I would like to tell you about my friend Ray Gerring. He was a painter who eventually went blind, a WWII veteran who served in the Air Corps, and a local author who memorialized the early 20th century Seattle he grew up in.
Ray was a slender, birdlike man. By the time I knew him, Ray’s eyesight was failing and he walked with a cane. But his blue eyes. shone with humor and mischief nonetheless.
Ray and I would often walk together after our writers group’s meetings, his hands clasped in mine as I helped support his slow, careful steps. He dressed like the gentleman he was, with a jaunty little cap perched on his head.

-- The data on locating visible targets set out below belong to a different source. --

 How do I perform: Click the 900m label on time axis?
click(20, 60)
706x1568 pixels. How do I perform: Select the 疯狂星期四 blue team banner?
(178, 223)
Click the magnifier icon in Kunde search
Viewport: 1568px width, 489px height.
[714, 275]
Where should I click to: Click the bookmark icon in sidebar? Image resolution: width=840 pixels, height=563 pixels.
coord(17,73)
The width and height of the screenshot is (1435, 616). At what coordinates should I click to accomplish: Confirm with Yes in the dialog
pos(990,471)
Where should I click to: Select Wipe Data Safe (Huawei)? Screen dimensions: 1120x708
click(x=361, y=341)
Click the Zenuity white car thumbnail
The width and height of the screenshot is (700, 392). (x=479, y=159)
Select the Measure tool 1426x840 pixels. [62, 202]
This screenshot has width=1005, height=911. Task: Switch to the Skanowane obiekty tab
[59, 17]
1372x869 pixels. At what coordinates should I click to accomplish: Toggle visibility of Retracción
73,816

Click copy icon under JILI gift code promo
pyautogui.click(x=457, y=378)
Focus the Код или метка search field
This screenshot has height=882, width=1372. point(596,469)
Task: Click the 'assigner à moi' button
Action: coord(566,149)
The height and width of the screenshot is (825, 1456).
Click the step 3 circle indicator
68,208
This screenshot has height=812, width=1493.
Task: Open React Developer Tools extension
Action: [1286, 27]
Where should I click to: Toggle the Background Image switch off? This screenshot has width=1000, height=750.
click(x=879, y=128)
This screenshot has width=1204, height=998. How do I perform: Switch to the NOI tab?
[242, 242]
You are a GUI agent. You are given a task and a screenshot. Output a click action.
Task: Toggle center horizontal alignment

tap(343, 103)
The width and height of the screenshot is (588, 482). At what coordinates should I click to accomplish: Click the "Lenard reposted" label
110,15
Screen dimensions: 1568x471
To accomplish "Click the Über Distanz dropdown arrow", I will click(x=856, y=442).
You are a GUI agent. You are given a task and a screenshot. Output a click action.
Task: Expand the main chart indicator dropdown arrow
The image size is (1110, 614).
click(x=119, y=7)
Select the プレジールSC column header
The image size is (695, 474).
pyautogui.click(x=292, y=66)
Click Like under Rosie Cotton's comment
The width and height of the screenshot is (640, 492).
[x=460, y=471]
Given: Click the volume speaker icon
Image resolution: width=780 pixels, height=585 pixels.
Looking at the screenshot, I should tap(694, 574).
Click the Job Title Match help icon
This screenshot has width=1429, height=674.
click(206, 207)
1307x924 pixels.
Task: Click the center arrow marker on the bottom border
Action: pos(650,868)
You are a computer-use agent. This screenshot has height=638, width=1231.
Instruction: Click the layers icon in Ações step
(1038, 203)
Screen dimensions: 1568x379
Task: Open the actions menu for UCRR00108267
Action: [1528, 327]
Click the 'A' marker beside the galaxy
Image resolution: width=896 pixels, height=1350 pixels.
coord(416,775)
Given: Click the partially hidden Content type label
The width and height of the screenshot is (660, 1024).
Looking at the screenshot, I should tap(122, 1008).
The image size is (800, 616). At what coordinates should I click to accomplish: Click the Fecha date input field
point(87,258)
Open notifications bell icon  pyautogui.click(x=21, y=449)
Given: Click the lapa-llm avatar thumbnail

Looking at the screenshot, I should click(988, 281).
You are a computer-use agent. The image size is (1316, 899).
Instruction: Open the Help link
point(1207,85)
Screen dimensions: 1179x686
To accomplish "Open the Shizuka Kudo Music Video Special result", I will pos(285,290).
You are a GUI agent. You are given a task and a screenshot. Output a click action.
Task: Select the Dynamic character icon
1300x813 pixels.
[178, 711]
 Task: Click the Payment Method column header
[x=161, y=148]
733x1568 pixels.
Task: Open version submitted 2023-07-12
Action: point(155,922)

I remember Ray’s stories about Seattle in the 1930s and ‘40s, the Seattle he had come of age in. He wrote two short story collections (Tales From The Emerald City and Milo’s Brain) full of mayhem and murder in the Pacific Northwest. I tried to pay Ray for his books, because they entertained me so, but he refused to take a dime from me.
It was fitting that Ray was a writer because Ray was certainly a character. He will be missed by all of us in his writer’s group, EPIC Group Writers. Ray departed from this world on April 13, 2020, survived by his loving wife, June, who faithfully edited his manuscripts and drove Ray to each of our meetings.
As we continue to gather and critique each other’s work, Ray’s memory will be a blessing to us all.